For these situations a more specific and explicit approach is appropriate, while acknowledging the value of effective communication. Such an approach should also be individualised to avoid the many pitfalls with generic consent outlined above. The increasing use of risk scores in cardiology is a promising avenue for improving informed consent that is illuminated by emerging evidence and registry data. A number of contemporary and evolving algorithms are described by Farooq et al, including models that incorporate patients’ personal perceptions of the risks-benefit trade-off46. They describe work by Federspiel et al that validated the quantification of the level of risk that a patient would be willing to accept to maintain their present functional state46,47. Such patient-centred models have important implications for improving informed consent.
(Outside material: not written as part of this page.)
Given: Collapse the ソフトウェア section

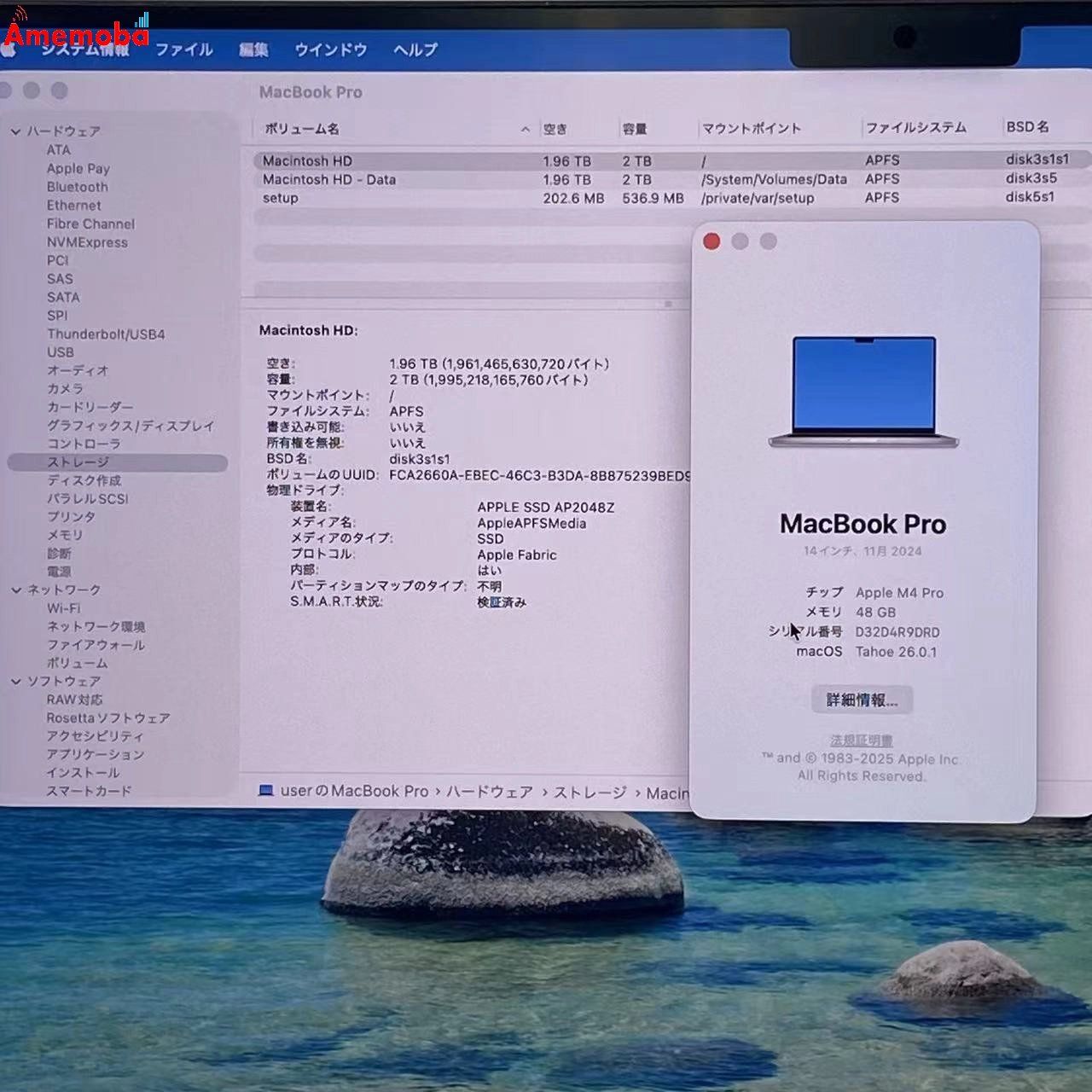Looking at the screenshot, I should click(16, 681).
Indeed, Arnold et al have developed an internet-based programme designed to insert patient-specific outcomes of death, bleeding and restenosis into individualised informed consent documents48. Single-centre outcomes in the USA following the use of patient-specific risks were very positive, demonstrating improved participation, reduced anxiety, and better risk recall. This approach could feasibly be extended to local populations with the use of registry data and cohort-specific risk scores. It could also incorporate institutional (and operator?) success, and be presented to patients in a range of formats (hard copy, website or smart phone application, for example).

Conclusions

The shift from paternalism to autonomy in bioethics has heralded increasingly stringent models of informed consent. This usually manifests itself by way of ever more complex consent forms. However, while this serves to protect healthcare institutions from litigation, it does not ensure adequate informed consent. This is especially true for complex PCI where the cognitive infirmity of many patients renders existing processes obsolete. Rather, we have championed effective communication that is not littered with jargon. Indeed, where procedures are uncontroversial, we have questioned the value of contemporary consent forms, preferring instead documented evidence of satisfactory communication. Rather than asking patients to acknowledge every single possible risk, we would prefer patient information to be individualised, to incorporate risk algorithms and be more universally available. This should serve as an adjunct to effective communication, and should not serve to increase further the complexity of consent forms. Of course, a role remains for consent forms where specific and explicit information is necessary (in high risk, novel or non-evidence-based procedures); however, these should be proportionate and accessible. Further work is required to achieve a balance between medico-legal protection for institutions and not detracting from excellence in communication with arbitrary consent forms.

Conflict of interest statement

The authors have no conflict of interest to declare.